**Text passage**
• • • • •
# Logistic Regression

In linear regression, the parameter $\beta_{1}$ represents the change in the response variable (output) for a unit change in $x_{1}$.

$$
y = \beta_{0} + \beta_{1}x_{1}
$$

In logistic regression, the parameter $\beta_{1}$ represents the change in the **log-odds** for a unit change in $x_{1}$.

$$
\log{(\frac{p}{1 - p})} = \beta_{0} + \beta_{1}x_{1}
$$

where $p$ is the probability of class membership.

So, the output is:

$$
p = \frac{ \exp{(\beta_{0} + \beta_{1}x_{1}}) }{1 + \exp{(\beta_{0} + \beta_{1}x_{1})}}
$$

(Note: Odds of an event is the ratio of the probability of an event by its complement).

More generally, Logistic Regression is a [Generalized Linear Model](https://en.wikipedia.org/wiki/Generalized_linear_model) with the [Logit](https://en.wikipedia.org/wiki/Logit) link function and with [Bernoulli Distribution](https://en.wikipedia.org/wiki/Bernoulli_distribution) as the distribution of error terms.

In [1]:
import numpy as np
import pandas as pd
import matplotlib.pyplot as plt

### Exercise 1

Plot the logistic sigmoid function: $p$ for varying values of $x_{1}$. Let $\beta_{0} = 0$ and $\beta_{1} = 1$.



In [2]:
# Code Here

## GK or not? Revisited

This time we'll use Logistic Regression on a slightly larger version of the dataset (800 GK; 1200 outfield).

In [None]:
data = pd.read_csv('../data/players2.csv')

### Exercise 2

Create a new column `Target` by mapping `Position` column. `GK` becomes `1`, `Outfield` becomes `0`.

In [1]:
# Code Here

### Exercise 3

Split the data into train (80%) and test (20%). The train will be further split using cross validation (through a grid search).
• • • • •
**Goal A**
List the three Wikipedia-linked terms in the logistic regression text.
**Goal B**
Carry on with the logistic regression text from its last sentence.

[Records from a pointing dataset]
• • • • •
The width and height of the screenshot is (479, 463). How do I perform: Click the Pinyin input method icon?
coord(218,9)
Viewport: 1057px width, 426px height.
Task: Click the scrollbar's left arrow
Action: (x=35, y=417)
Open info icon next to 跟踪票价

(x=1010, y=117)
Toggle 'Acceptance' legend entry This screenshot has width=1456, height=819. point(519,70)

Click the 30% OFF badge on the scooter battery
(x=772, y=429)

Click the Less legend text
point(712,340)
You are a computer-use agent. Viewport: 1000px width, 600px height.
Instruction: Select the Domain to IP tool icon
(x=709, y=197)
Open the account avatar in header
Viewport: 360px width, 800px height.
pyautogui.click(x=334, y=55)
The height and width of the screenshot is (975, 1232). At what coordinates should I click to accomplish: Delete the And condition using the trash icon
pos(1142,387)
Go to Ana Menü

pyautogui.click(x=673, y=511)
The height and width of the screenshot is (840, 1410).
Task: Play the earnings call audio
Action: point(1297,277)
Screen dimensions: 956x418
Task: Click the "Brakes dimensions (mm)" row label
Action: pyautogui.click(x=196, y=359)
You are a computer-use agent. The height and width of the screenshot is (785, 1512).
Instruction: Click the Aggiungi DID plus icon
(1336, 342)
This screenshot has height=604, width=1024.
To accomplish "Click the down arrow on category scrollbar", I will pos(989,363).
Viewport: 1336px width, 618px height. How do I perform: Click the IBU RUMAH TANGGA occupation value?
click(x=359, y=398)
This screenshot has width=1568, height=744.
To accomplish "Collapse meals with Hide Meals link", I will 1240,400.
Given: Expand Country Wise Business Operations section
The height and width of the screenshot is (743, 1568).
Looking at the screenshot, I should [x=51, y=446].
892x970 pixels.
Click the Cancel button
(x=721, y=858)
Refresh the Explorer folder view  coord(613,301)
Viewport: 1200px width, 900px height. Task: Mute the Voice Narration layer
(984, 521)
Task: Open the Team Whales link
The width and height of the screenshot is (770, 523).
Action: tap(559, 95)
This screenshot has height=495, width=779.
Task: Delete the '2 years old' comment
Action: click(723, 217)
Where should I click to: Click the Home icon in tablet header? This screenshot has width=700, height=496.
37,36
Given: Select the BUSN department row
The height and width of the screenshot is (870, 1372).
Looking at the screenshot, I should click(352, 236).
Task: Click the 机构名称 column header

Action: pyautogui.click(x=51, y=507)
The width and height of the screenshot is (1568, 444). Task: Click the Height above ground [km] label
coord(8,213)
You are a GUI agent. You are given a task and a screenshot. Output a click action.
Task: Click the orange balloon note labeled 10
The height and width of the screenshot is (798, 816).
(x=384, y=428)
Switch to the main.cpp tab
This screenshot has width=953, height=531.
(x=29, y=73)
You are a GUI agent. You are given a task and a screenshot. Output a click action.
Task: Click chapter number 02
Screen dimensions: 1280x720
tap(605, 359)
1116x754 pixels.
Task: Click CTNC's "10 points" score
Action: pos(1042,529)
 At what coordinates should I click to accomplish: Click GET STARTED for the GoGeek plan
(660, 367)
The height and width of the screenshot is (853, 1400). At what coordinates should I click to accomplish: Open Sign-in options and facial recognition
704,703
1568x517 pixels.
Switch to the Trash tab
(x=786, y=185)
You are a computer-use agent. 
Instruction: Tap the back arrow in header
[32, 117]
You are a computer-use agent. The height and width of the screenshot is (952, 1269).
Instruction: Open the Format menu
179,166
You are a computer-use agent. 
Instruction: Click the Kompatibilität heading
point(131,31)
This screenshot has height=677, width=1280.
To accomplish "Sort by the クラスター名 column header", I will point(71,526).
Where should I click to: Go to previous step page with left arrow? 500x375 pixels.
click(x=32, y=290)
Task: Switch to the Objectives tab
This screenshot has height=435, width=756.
• • • • •
**Task result A**
Generalized Linear Model, Logit, Bernoulli Distribution

**Task result B**
Use sklearn's train_test_split. Specify `stratify` option to retain class balance.

In [2]:
from sklearn.model_selection import train_test_split

In [None]:
# Code Here

# train_set = 
# test_set = 

## Grid Search

We'll now do grid search, a method for [Hyperparameter optimization](https://en.wikipedia.org/wiki/Hyperparameter_optimization).

In [3]:
from sklearn.model_selection import GridSearchCV

### Exercise 4

Find the best parameter values for `penalty` and `C` among those given below using GridSearchCV.

Use 5-fold validation.

In [None]:
params = {'penalty': ['l1', 'l2'], 'C': [0.001,0.01,0.1,1,10,100,1000]}

## Making predictions

### Excerise 5

Create a model with the best parameters found above using whole train_set 

In [None]:
# Code Here

### Exercise 6

Is someone with a height of 180 and weight of 170 a GK?

In [None]:
# Code Here

## Testing the model

### Exercise 7

Compute the test accuracy on the test_set.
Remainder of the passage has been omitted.